Raw records >>
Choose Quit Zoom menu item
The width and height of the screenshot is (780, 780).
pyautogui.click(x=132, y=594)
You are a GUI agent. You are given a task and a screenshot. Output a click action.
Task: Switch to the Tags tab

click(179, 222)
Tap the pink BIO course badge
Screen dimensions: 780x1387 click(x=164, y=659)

--

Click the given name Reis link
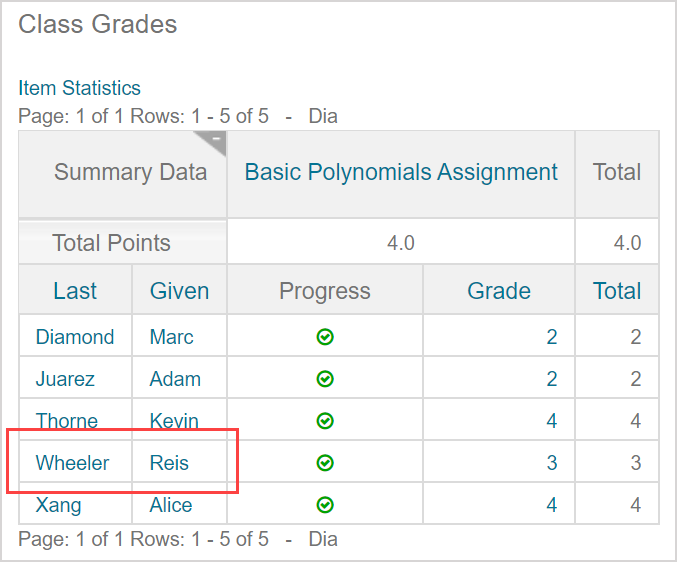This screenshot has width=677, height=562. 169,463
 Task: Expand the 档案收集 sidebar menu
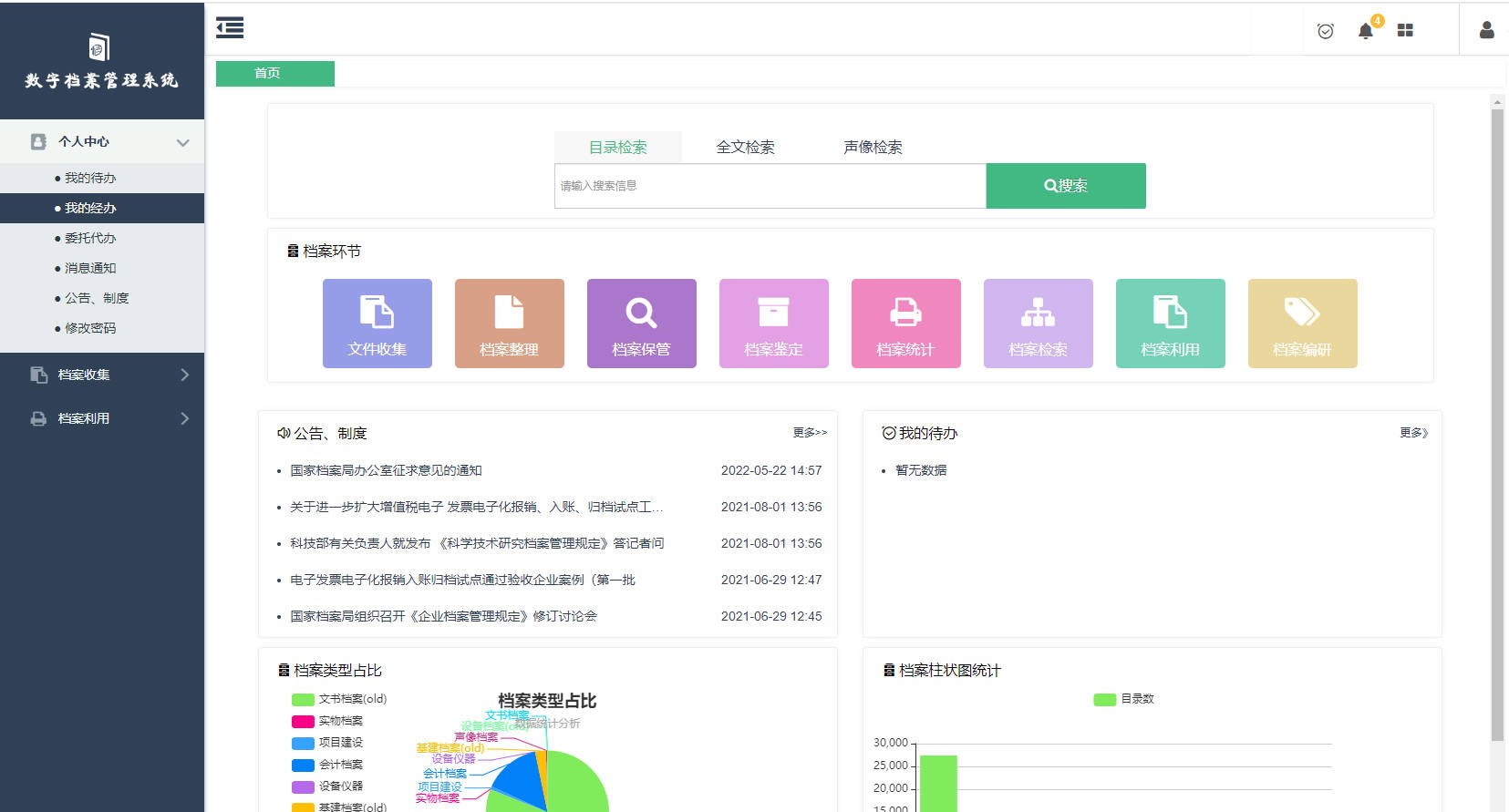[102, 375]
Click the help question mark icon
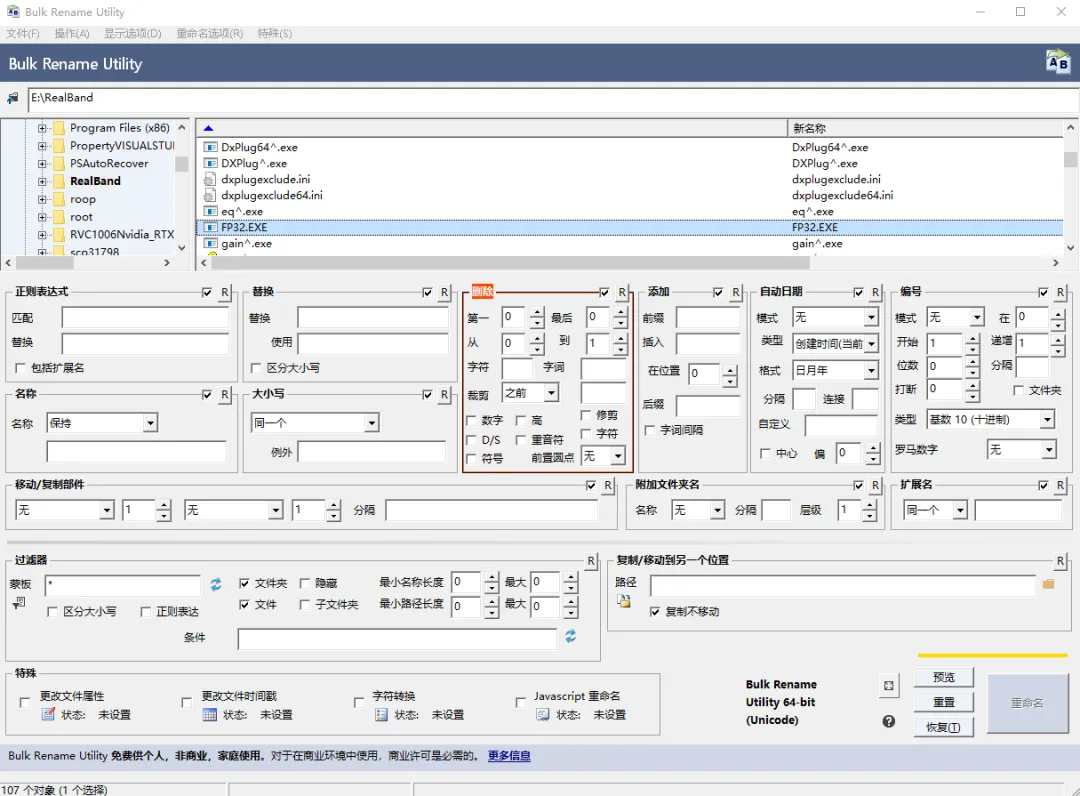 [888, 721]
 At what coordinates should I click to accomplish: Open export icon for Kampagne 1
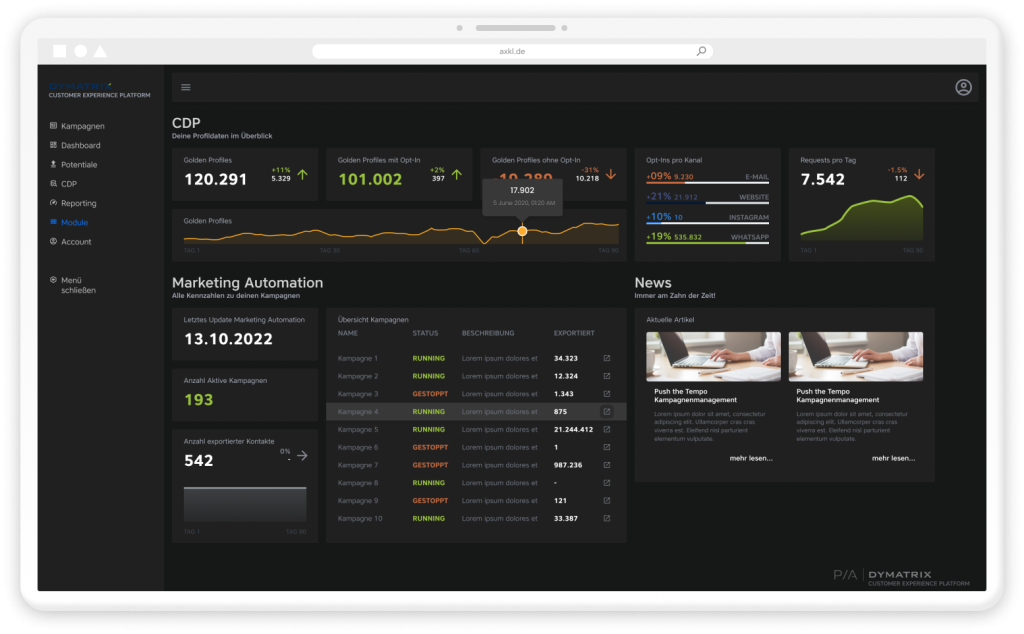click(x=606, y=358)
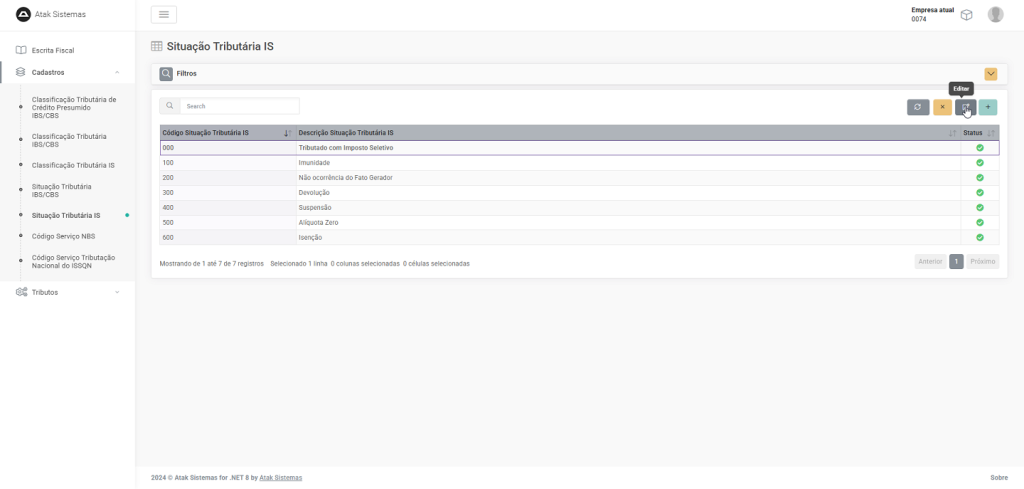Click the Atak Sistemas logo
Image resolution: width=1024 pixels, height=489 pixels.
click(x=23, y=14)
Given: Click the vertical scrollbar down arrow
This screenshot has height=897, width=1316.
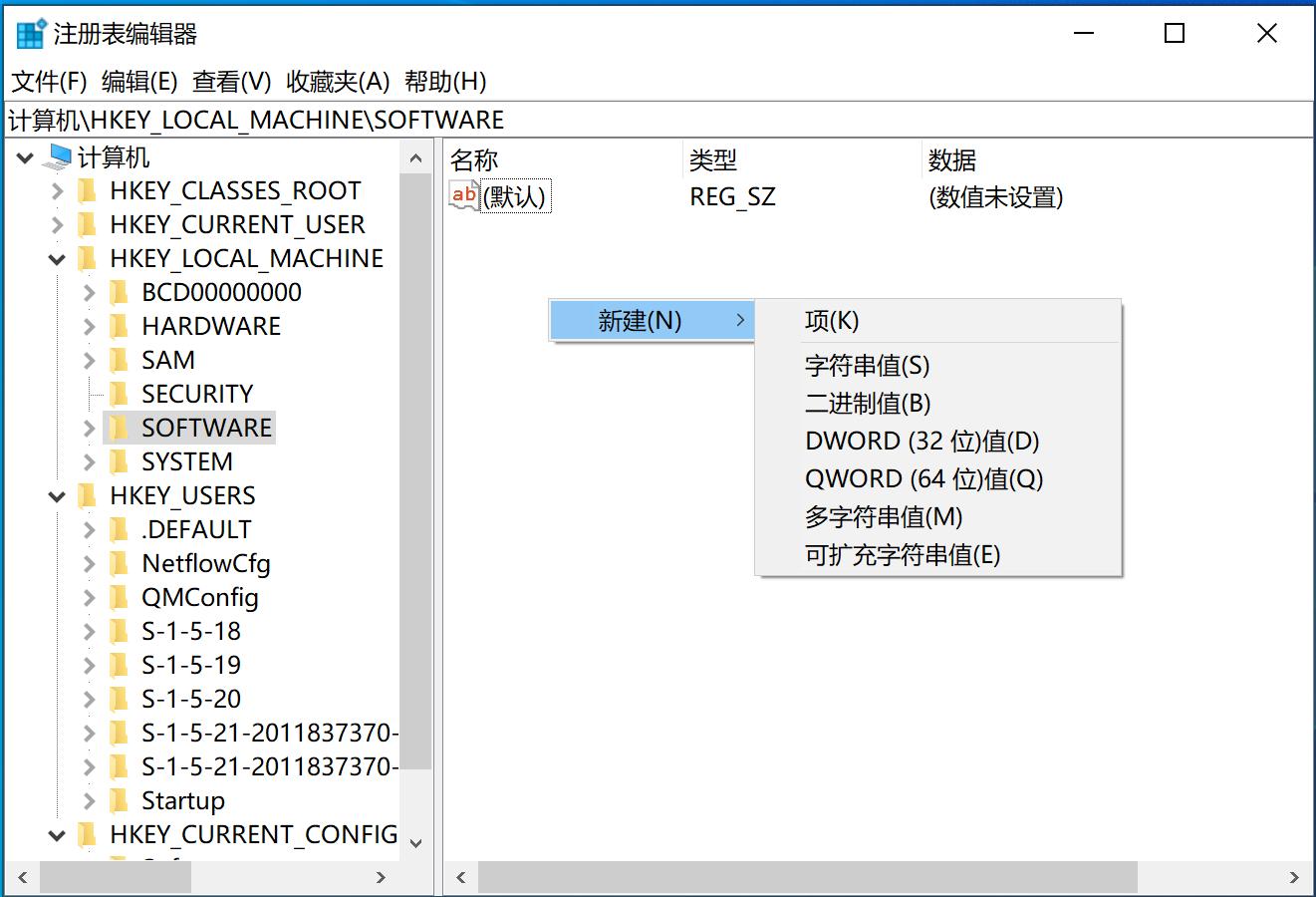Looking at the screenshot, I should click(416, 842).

* * *

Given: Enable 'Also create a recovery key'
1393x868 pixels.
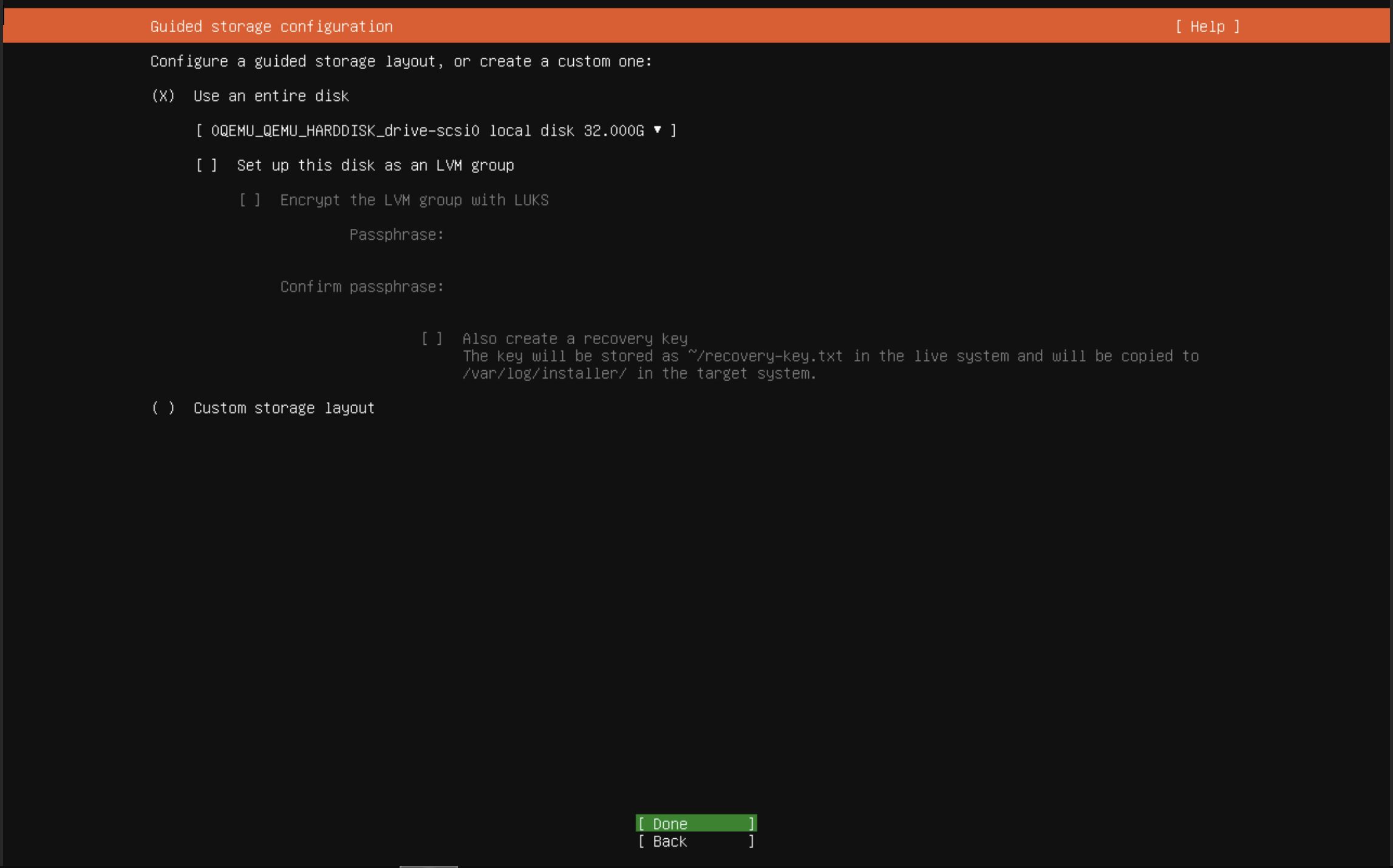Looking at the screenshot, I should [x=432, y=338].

Challenge >> Edit everything from the line containing "At what coordinates" down to the line containing "click(x=23, y=14)", replacing "accomplish" with "complete" and leaving all else unchanged. Return only those lines, without the pictures.

Answer to this task >>
 At what coordinates should I click to complete: Open export icon for Kampagne 1
click(x=606, y=358)
Click the Atak Sistemas logo
Image resolution: width=1024 pixels, height=489 pixels.
click(x=23, y=14)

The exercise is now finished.